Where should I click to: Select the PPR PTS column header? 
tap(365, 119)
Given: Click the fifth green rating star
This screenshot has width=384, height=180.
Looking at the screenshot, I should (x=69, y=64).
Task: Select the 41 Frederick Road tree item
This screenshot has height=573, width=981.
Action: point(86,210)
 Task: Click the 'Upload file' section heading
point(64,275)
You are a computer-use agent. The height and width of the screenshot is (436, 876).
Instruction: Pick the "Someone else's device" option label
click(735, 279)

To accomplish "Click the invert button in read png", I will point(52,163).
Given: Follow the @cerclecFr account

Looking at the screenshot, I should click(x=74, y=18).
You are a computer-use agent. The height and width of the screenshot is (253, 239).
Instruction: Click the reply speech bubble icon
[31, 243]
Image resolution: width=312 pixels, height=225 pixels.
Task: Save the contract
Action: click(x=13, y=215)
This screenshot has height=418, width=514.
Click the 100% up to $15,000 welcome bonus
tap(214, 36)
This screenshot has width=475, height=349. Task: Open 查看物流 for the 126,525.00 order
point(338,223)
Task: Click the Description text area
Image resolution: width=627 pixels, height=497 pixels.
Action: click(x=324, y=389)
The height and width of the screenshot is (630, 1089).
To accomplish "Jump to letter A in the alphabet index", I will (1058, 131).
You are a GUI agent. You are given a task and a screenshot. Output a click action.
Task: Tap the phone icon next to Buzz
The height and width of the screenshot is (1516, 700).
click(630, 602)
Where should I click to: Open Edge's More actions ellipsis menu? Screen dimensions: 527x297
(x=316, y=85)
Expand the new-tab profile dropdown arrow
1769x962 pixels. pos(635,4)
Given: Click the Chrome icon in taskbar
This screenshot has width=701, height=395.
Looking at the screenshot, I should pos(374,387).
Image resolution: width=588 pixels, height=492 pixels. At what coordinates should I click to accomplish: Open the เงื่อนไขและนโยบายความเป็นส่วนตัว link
::::::::
=== EXERCISE ===
For every entry above, give it back exactly as written.

=== ANSWER BOX ===
Where should I click to: Select the PPR PTS column header? 
tap(365, 119)
Given: Click the fifth green rating star
This screenshot has width=384, height=180.
Looking at the screenshot, I should (x=69, y=64).
Task: Select the 41 Frederick Road tree item
This screenshot has height=573, width=981.
Action: point(86,210)
 Task: Click the 'Upload file' section heading
point(64,275)
You are a computer-use agent. The height and width of the screenshot is (436, 876).
Instruction: Pick the "Someone else's device" option label
click(735, 279)

To accomplish "Click the invert button in read png", I will point(52,163).
Given: Follow the @cerclecFr account

Looking at the screenshot, I should click(x=74, y=18).
You are a computer-use agent. The height and width of the screenshot is (253, 239).
Instruction: Click the reply speech bubble icon
[31, 243]
Image resolution: width=312 pixels, height=225 pixels.
Task: Save the contract
Action: click(x=13, y=215)
This screenshot has height=418, width=514.
Click the 100% up to $15,000 welcome bonus
tap(214, 36)
This screenshot has width=475, height=349. Task: Open 查看物流 for the 126,525.00 order
point(338,223)
Task: Click the Description text area
Image resolution: width=627 pixels, height=497 pixels.
Action: click(x=324, y=389)
The height and width of the screenshot is (630, 1089).
To accomplish "Jump to letter A in the alphabet index", I will (1058, 131).
You are a GUI agent. You are given a task and a screenshot. Output a click action.
Task: Tap the phone icon next to Buzz
The height and width of the screenshot is (1516, 700).
click(630, 602)
Where should I click to: Open Edge's More actions ellipsis menu? Screen dimensions: 527x297
(x=316, y=85)
Expand the new-tab profile dropdown arrow
1769x962 pixels. pos(635,4)
Given: Click the Chrome icon in taskbar
This screenshot has width=701, height=395.
Looking at the screenshot, I should pos(374,387).
Image resolution: width=588 pixels, height=492 pixels. At what coordinates should I click to accomplish: Open the เงื่อนไขและนโยบายความเป็นส่วนตัว link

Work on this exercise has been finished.